また、今年は日本開催のCODE BLUE 2024でもAWEの実施が予定されています。
これらのイベントページから申し込みを行うことで、AWEへの参加登録を行うことができます。
申し込みの競争率
AWEコースは申し込みの競争率が高いことで有名であり、過去のBlack Hat USAでは、申し込み開始後の数十分のうちに席が埋まってしまうこともあったらしいです。
そのため、過去のAWE参加者のレビュー記事では、トレーニングページの公開をバッチ等でモニタリングして、公開されたら即座に通知されるようなシステムを組むことが推奨されていたりするなど、AWEコースには席の確保をすることが最も困難という側面がありました。
ただ、それも過去の話であり、最近は参加費用の上昇とトレーニングの催行回数増加もあってか競争率は下がってきているようです。予算さえ確保できれば、今のところ席を確保すること自体は難しく無いと思います。
イベントごとの差分
AWEコースはライブコースであるため、参加するイベントによっていくつかの点で差分があります。
コースのスケジュール
Black Hat USAでは4日間、それ以外のイベントでは基本的に5日間の日程で提供されています。
私が参加したのはイギリスのQA社が提供する5日間のコースでした。
コースのスケジュールは、5日間の間、毎日朝9時から夕方5時まで講義が行われ、講義の前後に講師に直接質疑応答ができる時間が設けられるような形でした。
コースの講師
ここ数年、AWEコースの講師陣はMorten & Sicknessが担当していました。
先述の申し込みの競争率の高さは、年間催行回数の少なさが原因の一つであると考えられ、催行可能回数がスケールしないのは講師2人の忙しさのためなのではないかとも噂されてきていました。
ところが、今年からAWEコースの講師陣が拡充したようで、BlackHat USA 2024ではApplied Technology Academyという企業がコース講師を提供しているなど、今までとは異なる体制での実施が予定されているようです。
AWEコースへの参加ハードルが下がるのは好ましい一方で、この記事を含め、現時点で世の中に存在するAWEレビューの多くがMorten & Sicknessを講師としたイベントのものです。

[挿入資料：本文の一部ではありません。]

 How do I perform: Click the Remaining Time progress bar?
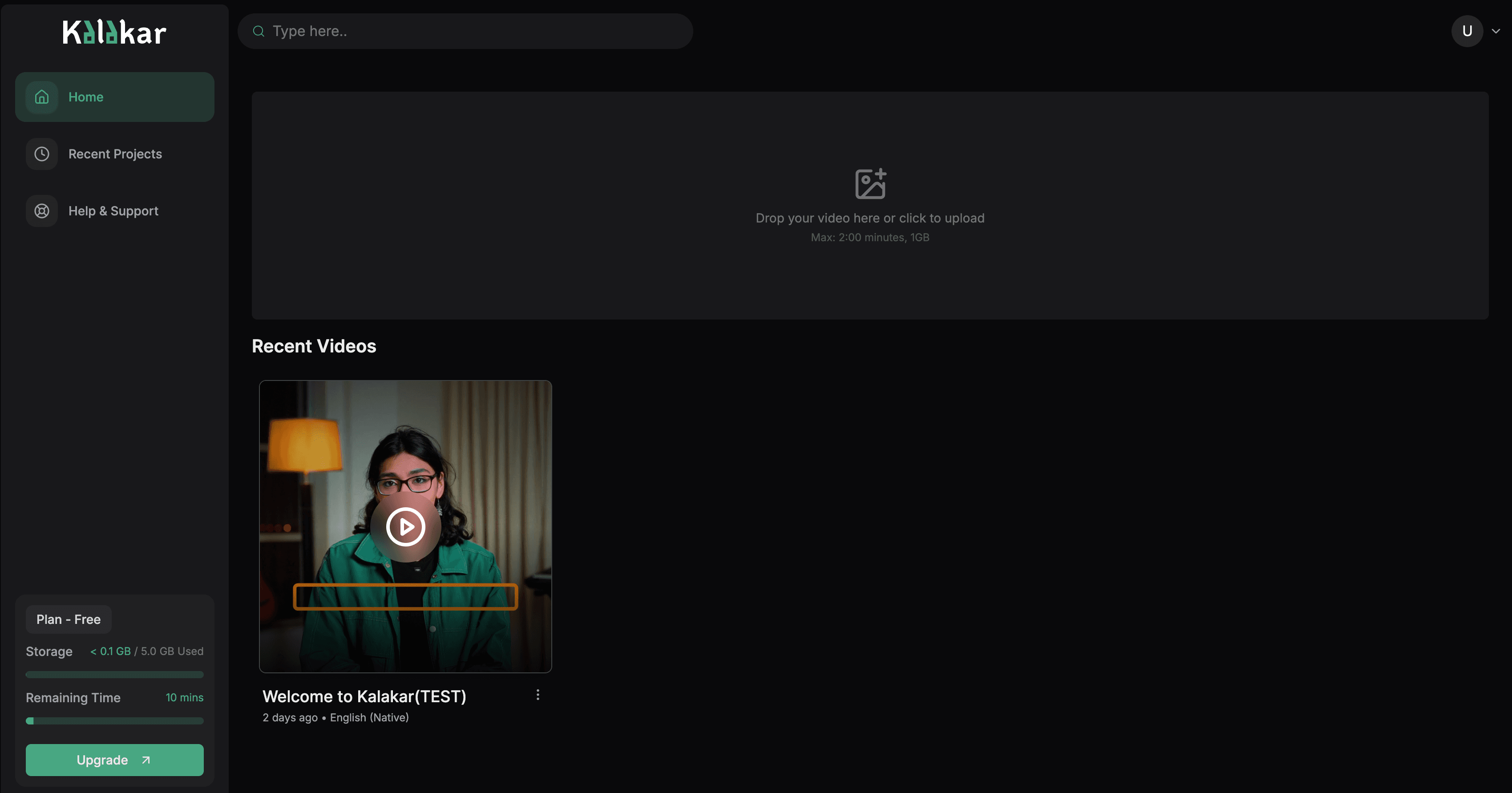[x=114, y=721]
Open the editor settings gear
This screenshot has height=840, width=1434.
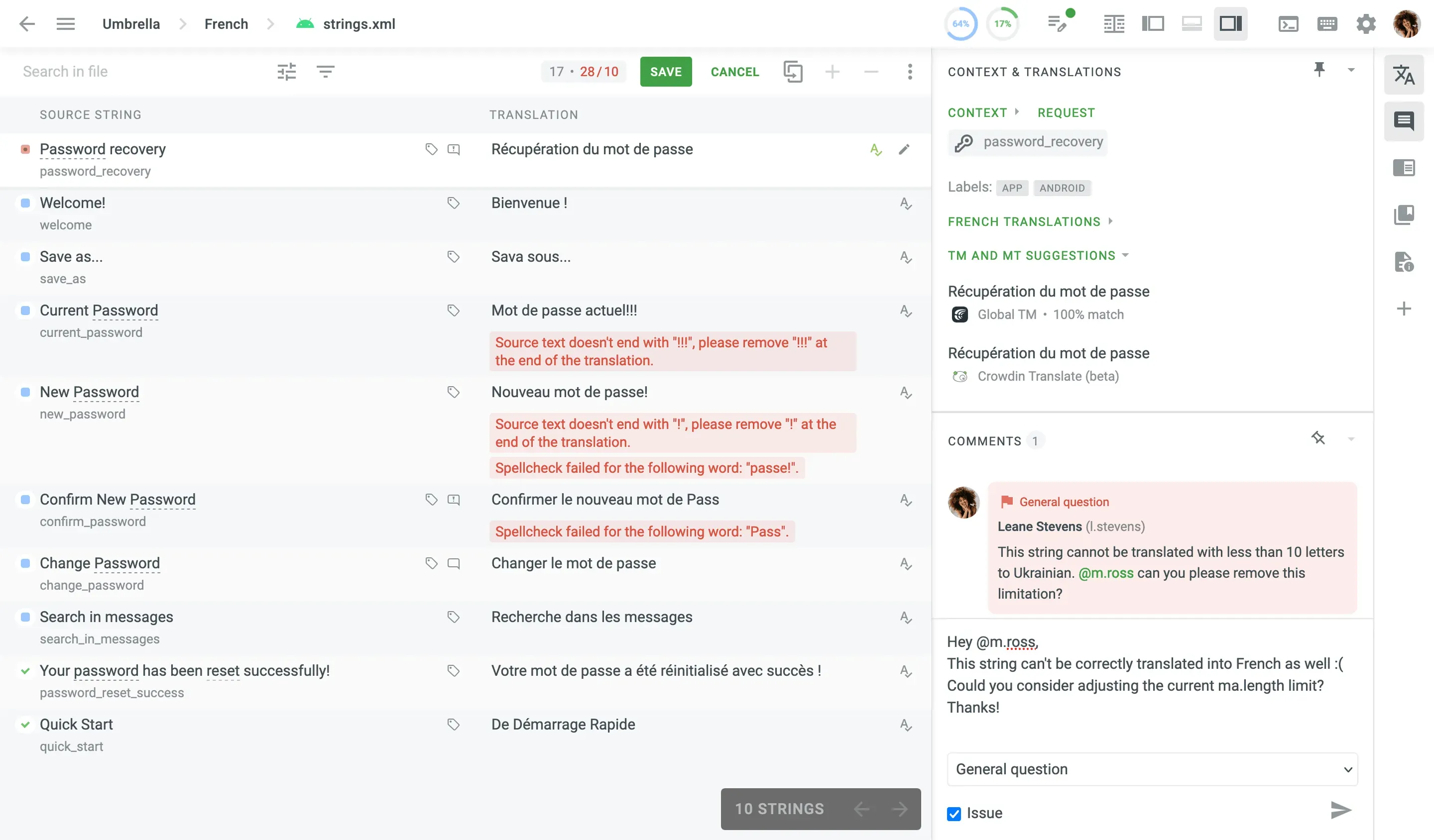pos(1366,23)
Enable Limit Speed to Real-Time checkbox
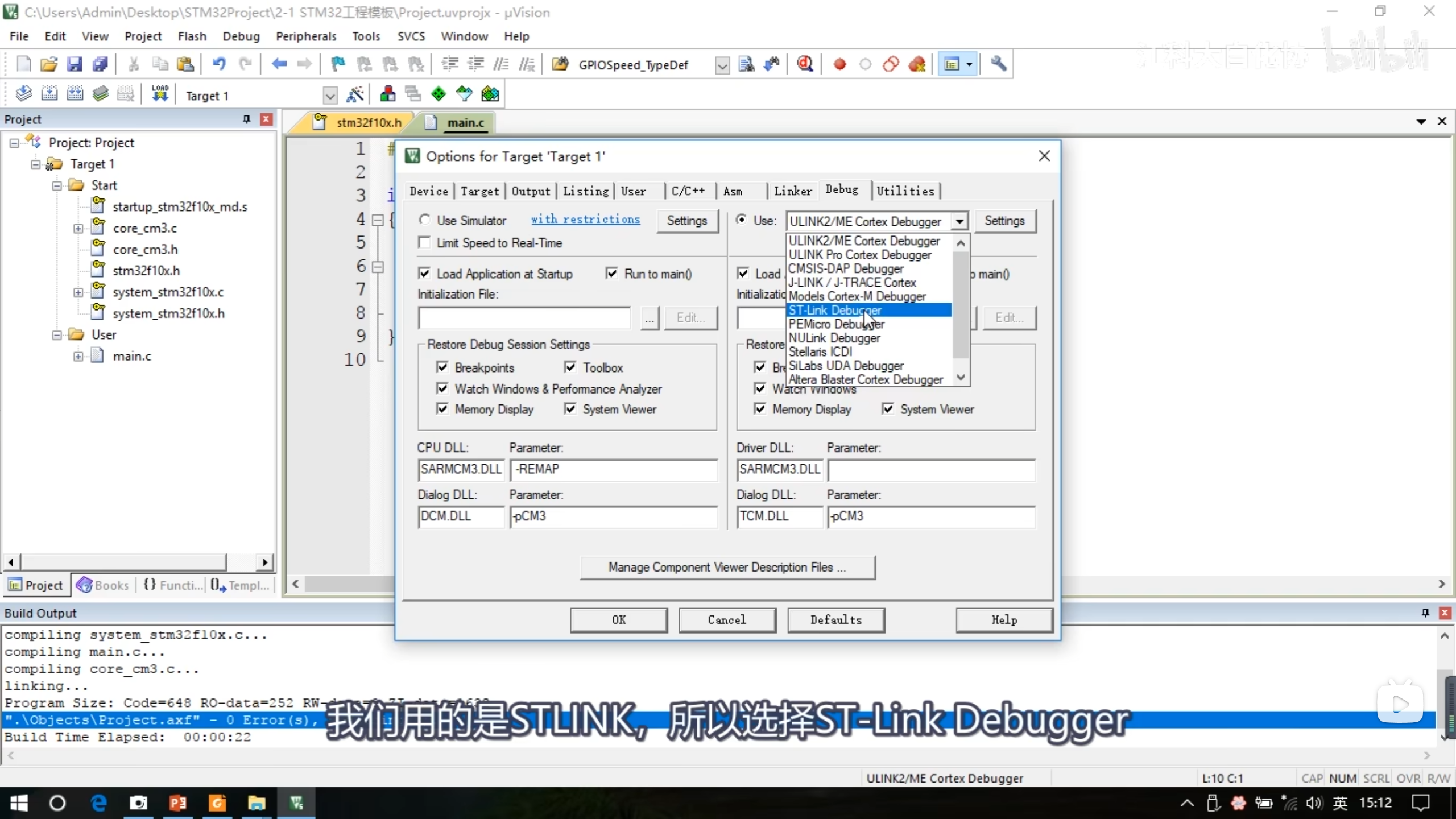The width and height of the screenshot is (1456, 819). pos(425,243)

この体制の変化がコースの体験にどのような影響を与えるのかは注目すべき点であると思います。
持ち込んだマシンのスペック
私はコースに以下のスペックのマシンを持ち込みました。
ただ、上記のマシンでは、2日目のVMWareの演習でまともにデバッグするのが困難なほど動作が重くなってしまいました。CPUの性能がネックになっているのか、それともRAMを増やせば解決するのか未検証ですが、参考までに。
5. AWEコースの受講体験
感想
結論、全体的に満足度の高い受講体験が得られました。
コンテンツは想像通り難易度が高く、理解に時間を要するような複雑なトピックが次々と登場するため、講義中は概観を把握するだけでも一杯一杯でした。

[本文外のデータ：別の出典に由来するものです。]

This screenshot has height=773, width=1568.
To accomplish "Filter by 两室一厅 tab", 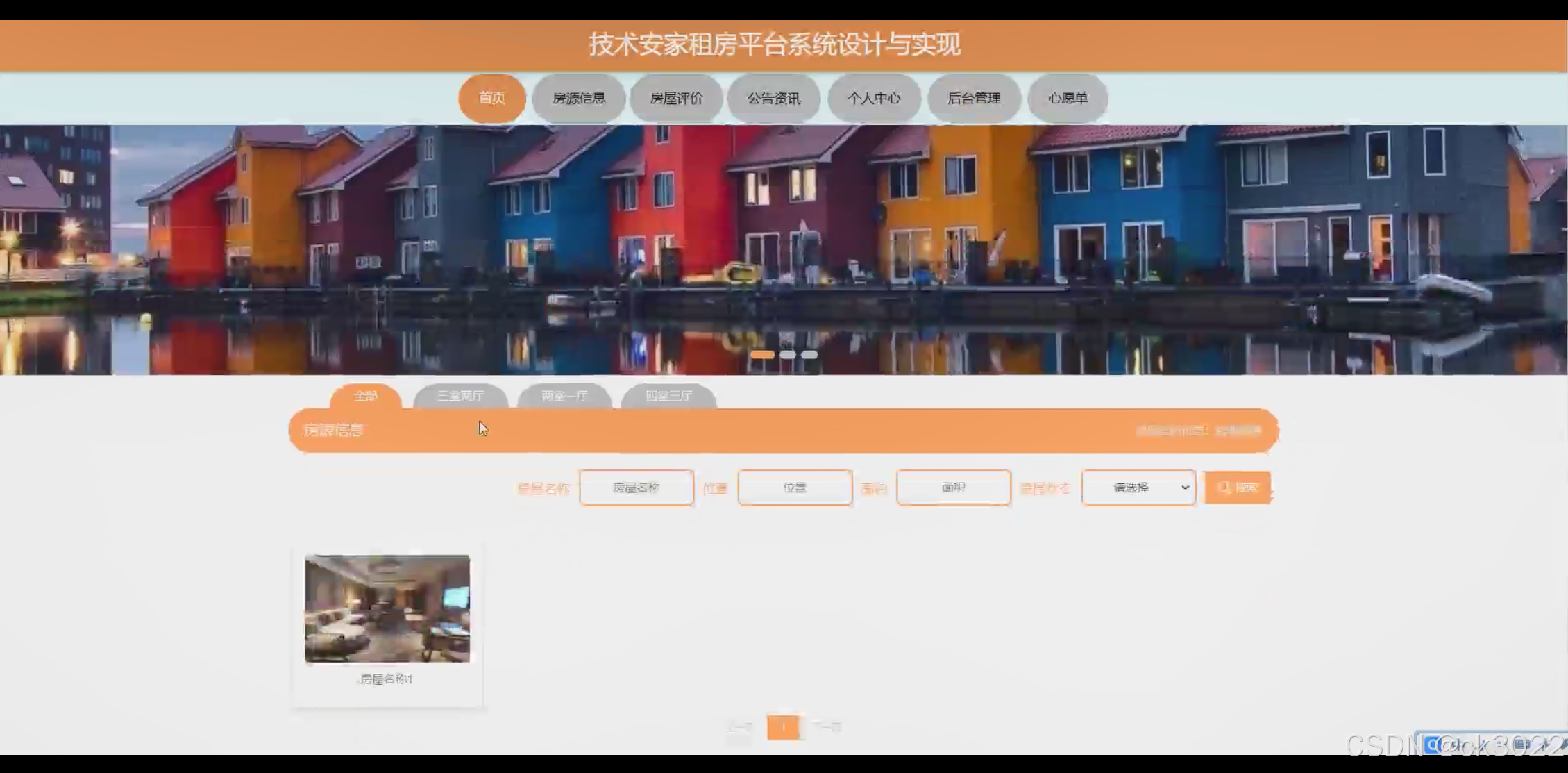I will [564, 396].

終始、ギリギリ付いていけるか付いていけないかのラインでしたが、それ故にフロー状態を維持したまま講義に集中できたように思えます。
演習問題
講義中は数多くの演習問題が出題されますが、自分は時間が足りず、完了できたものの方が少なかったです。
そもそも、コース時間内に完了することを目指すというよりは、コース時間内では各課題に着手して課題の目的を理解するまでを目指し、実際に解き終わるのはコース終了後の自己学習となるような想定でコース自体が設計されていたように思います。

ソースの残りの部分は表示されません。